◆ **EXERCISE BRIEF**
Although the entries contain pictures, the copy should hold only their exact text.

### RECORDS FOR THE EXERCISE ###

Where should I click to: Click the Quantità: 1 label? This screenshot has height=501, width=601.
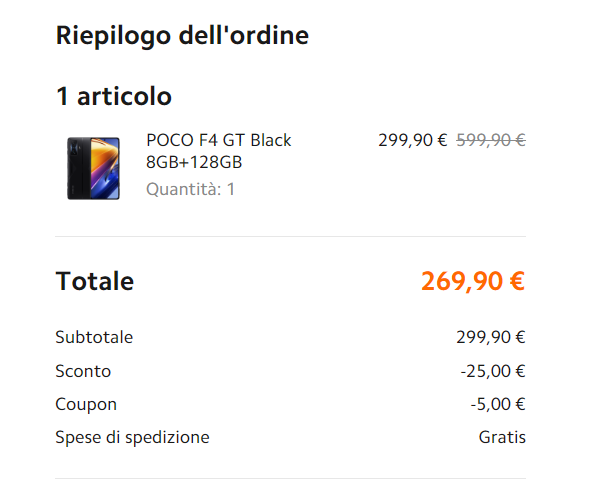190,189
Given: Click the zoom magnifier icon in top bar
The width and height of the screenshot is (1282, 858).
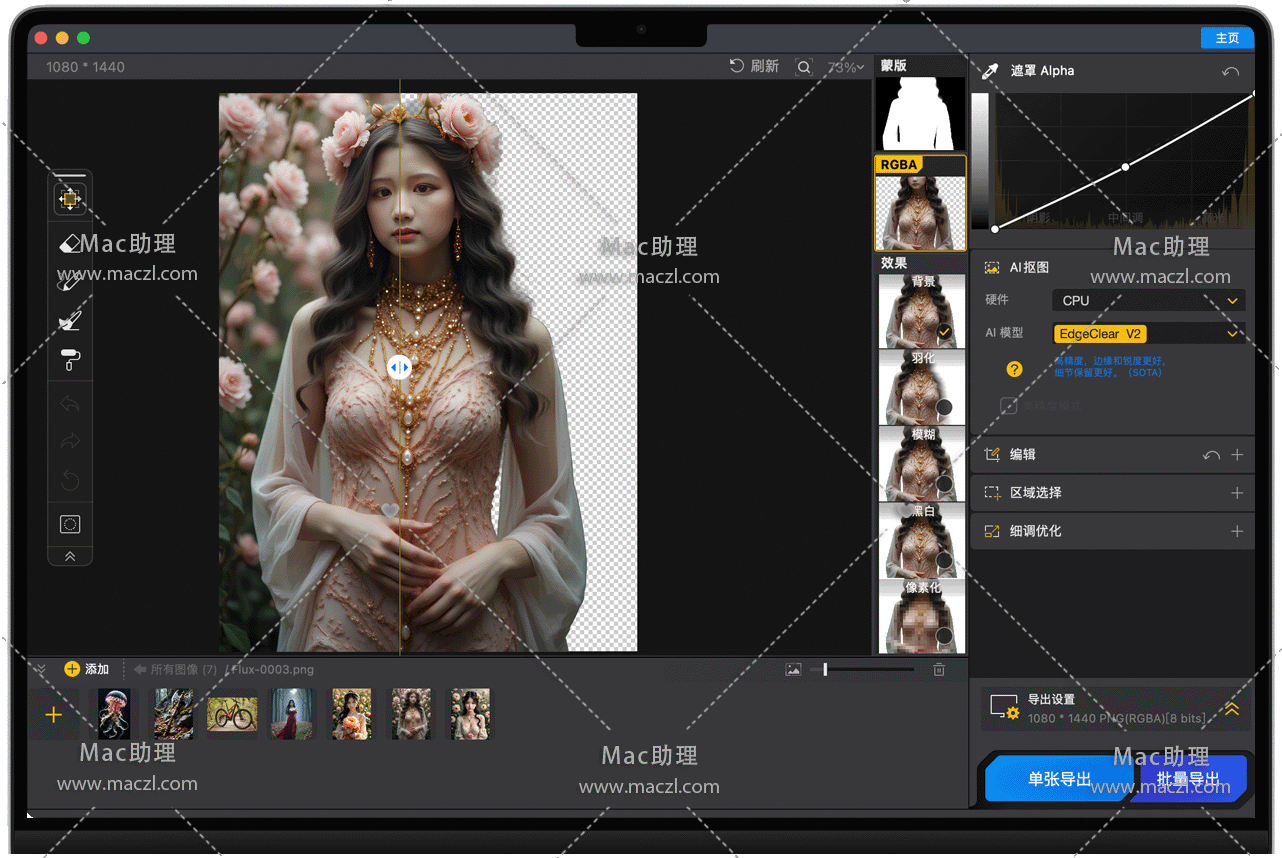Looking at the screenshot, I should pyautogui.click(x=803, y=67).
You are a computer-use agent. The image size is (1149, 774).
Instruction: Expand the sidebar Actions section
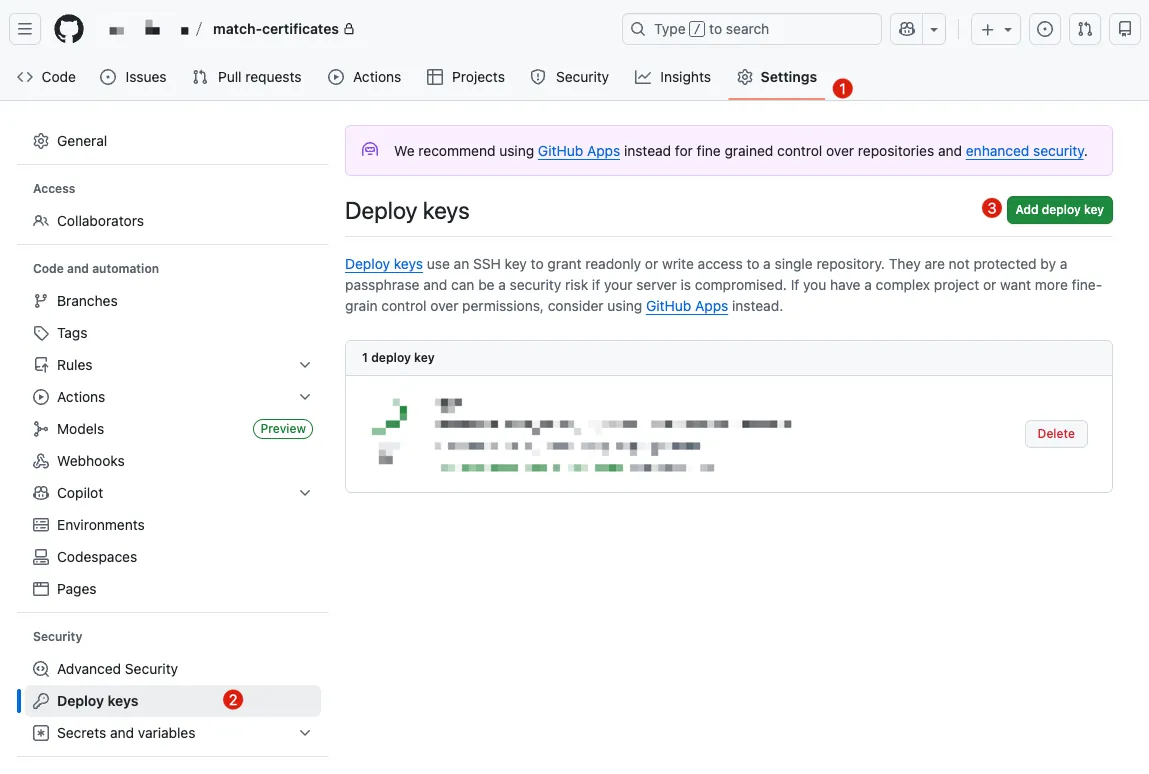pyautogui.click(x=305, y=397)
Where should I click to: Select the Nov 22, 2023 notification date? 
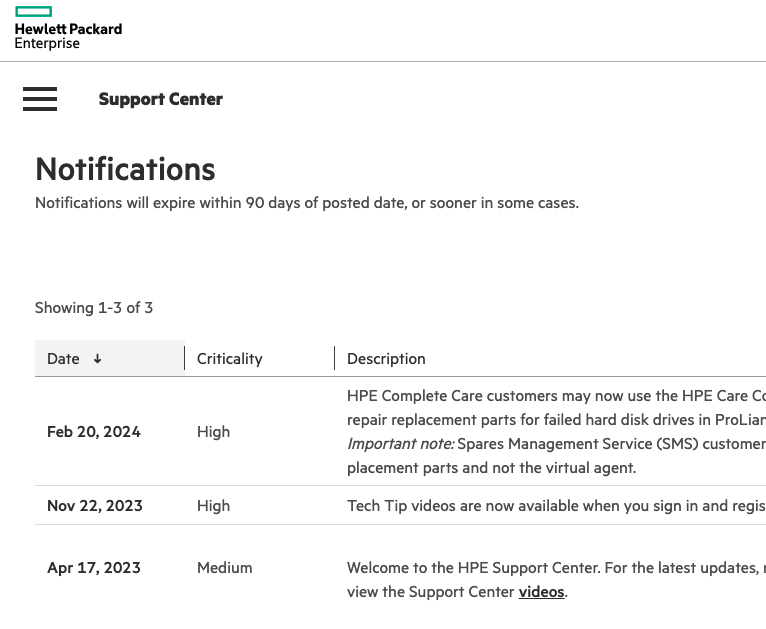coord(95,506)
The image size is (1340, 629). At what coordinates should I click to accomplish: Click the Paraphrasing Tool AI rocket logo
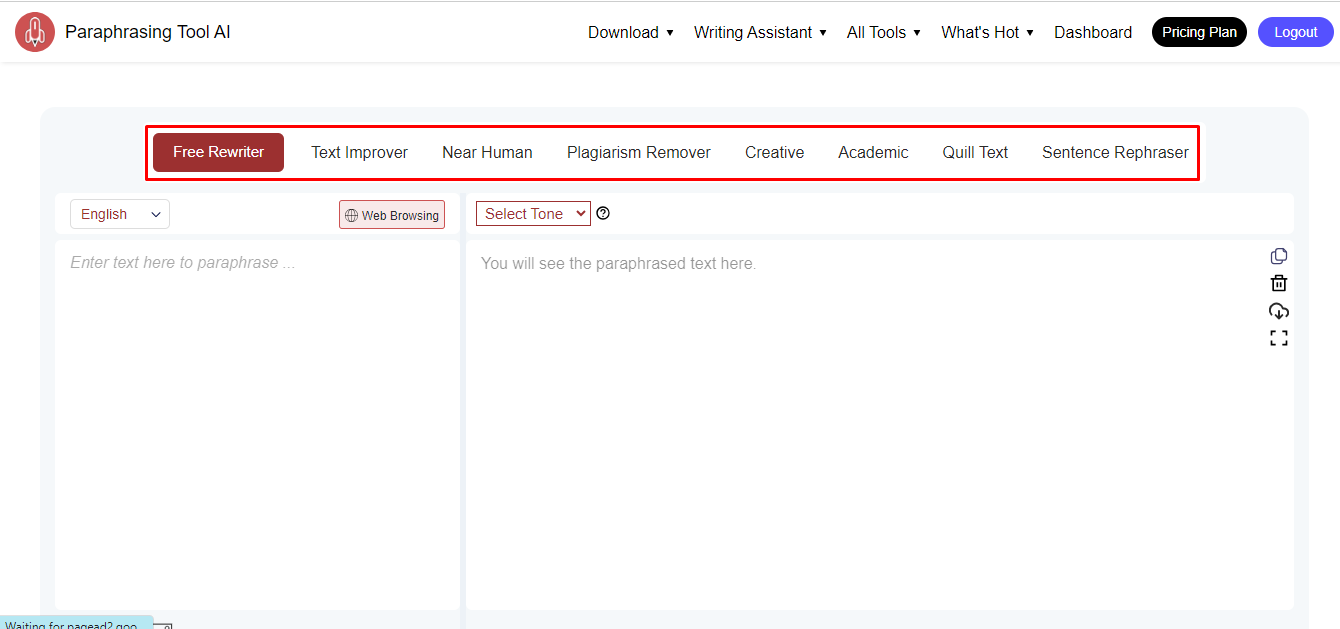(35, 32)
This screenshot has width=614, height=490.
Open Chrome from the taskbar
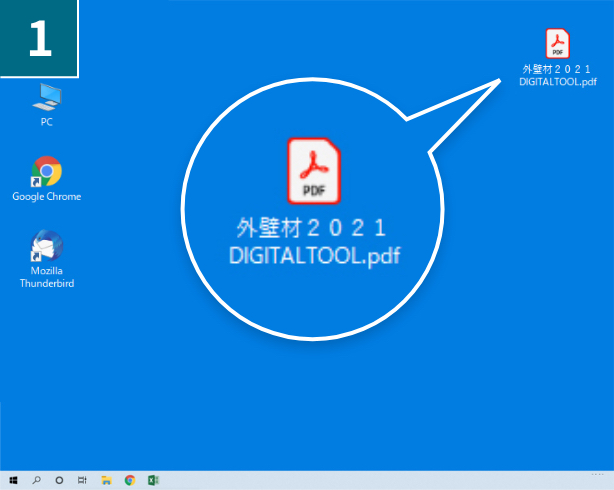[130, 480]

###

◆ **SOLUTION TO THE EXERCISE**
Where should I click to: Click the Quantità: 1 label? This screenshot has height=501, width=601.
190,189
Given: Click the zoom magnifier icon in top bar
The width and height of the screenshot is (1282, 858).
Looking at the screenshot, I should pyautogui.click(x=803, y=67).
You are a computer-use agent. The image size is (1149, 774).
Instruction: Expand the sidebar Actions section
pyautogui.click(x=305, y=397)
Where should I click to: Select the Nov 22, 2023 notification date? 
coord(95,506)
The image size is (1340, 629). At what coordinates should I click to accomplish: Click the Paraphrasing Tool AI rocket logo
(35, 32)
This screenshot has width=614, height=490.
Open Chrome from the taskbar
[130, 480]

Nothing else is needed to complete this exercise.